Table 2 Estimates of the carbon export components

It is interesting to note that the overall export rate of POC of Eddy 1 equals the daily carbon footprint of 8810 European people in 2019⁶⁹. Notably, the major amount of carbon subducted is found in the Intermediate Particle Maximum that was observed in the eddy core from April until July 2021 at  ~ 400–500 m depth. The origin of this layer is unclear and could be due to past productivity events, diel vertical migration (which declines over time), or resuspension of material at the continental margin and consequent mesoscale offshore transport typical of upwelling systems (refs. ^70,71, Supplementary Note 1.2). The advection and submergence of this layer creates an export profile that differs strongly from a Martin-curve profile⁷², obtained by assuming an exponential decay of carbon export with depth.

Summary

We here provide a unique Lagrangian time series of several biogeochemical variables from a cyclonic eddy observed in the Benguela region. This time series was obtained using a BGC Argo float equipped with the UVP6 sensor. Our analyses enable us to show that the submergence of an entire eddy core results in a substantial downward export of carbon. For the observed eddy, the “full eddy core submergence pump" (FECSP) accounts for about one fourth to half of the carbon export below 450 m, compared to the gravitational pump (239 ± 156 vs 647 ± 377 tons C/d, respectively).

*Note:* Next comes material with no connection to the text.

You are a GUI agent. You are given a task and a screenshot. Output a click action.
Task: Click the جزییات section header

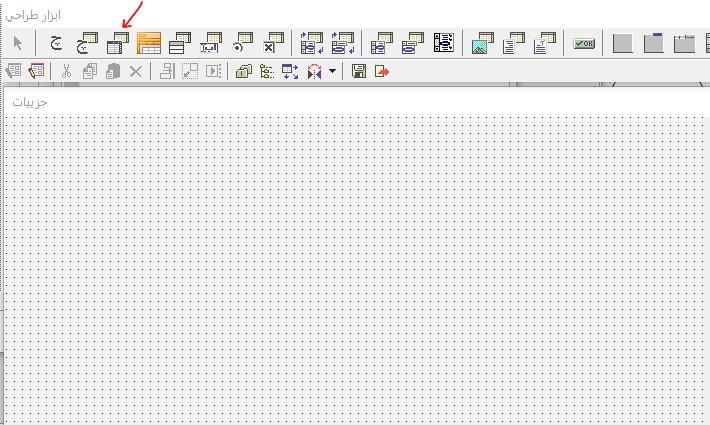[x=30, y=101]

Our estimates of the carbon budget, derived using the bulk POC removal rate, match the PARR, thereby supporting the latter approach. For the first time, we are able to constrain these metrics with an independent estimate of the remineralization rate, namely the oxygen consumption rate. We are able to reconcile these three quantities below 320 m depth when we extend the observed particle size distribution to cover the gap between UVP and b_bp measurements (0.025–0.102 mm). Overall, the bulk POC removal rate and the PARR explain between 13–56% of the oxygen consumption rate in the eddy core.

Outlook

Our study focused on an exceptionally energetic eddy, raising questions about how representative the “full eddy core submergence pump" (FECSP) is at basin or global scales. Addressing this issue will require further observational and modeling efforts, as well as investigations into how much carbon is advected or subducted within intermediate particle maxima. Our results suggest that the (0.025–0.102 mm) particle size range may represent a large fraction of the carbon stock. Bridging this observational gap with a dedicated sensor system on Argo floats would provide critical insights and help reduce current uncertainties. Future studies deploying multiple autonomous assets (such as Argo floats or gliders) in the same eddy would help increase the description of its 3D structure and better characterize the role of horizontal transport in the carbon budget, even though our results suggest that these dynamics did not affect our results consistently. It would be important to extend these observations to further eddies, in particular towards less energetic ones, to investigate the frequency of the processes described in the present study. In addition, dedicated, interdisciplinary research cruises that aim to characterize the particle size distribution, size to carbon and size to sinking speed relationships, other particle characteristics (such as density), and zooplankton dynamics could yield further important new data to better constrain the FECSP and eddy dynamics in general. These would be further supported by in situ measurements of particle flux with sediment traps within cyclonic eddies in our investigation area.

Methods

Satellite data

Absolute dynamic topography (ADT) was downloaded from the Copernicus Marine Environment Monitoring Service (CMEMS, http://marine.copernicus.eu/). ADT is the sum of the sea level anomaly obtained from optimal interpolation of altimetric tracks and the mean dynamic topography. The daily ADT used in this study is the global DT-2018 version^73,74 produced by the Data Unification and Altimeter Combination System (DUACS) using all tracks available at 0.25° spatial resolution⁷⁵ as part of the CNES/SALP project and the CMEMS.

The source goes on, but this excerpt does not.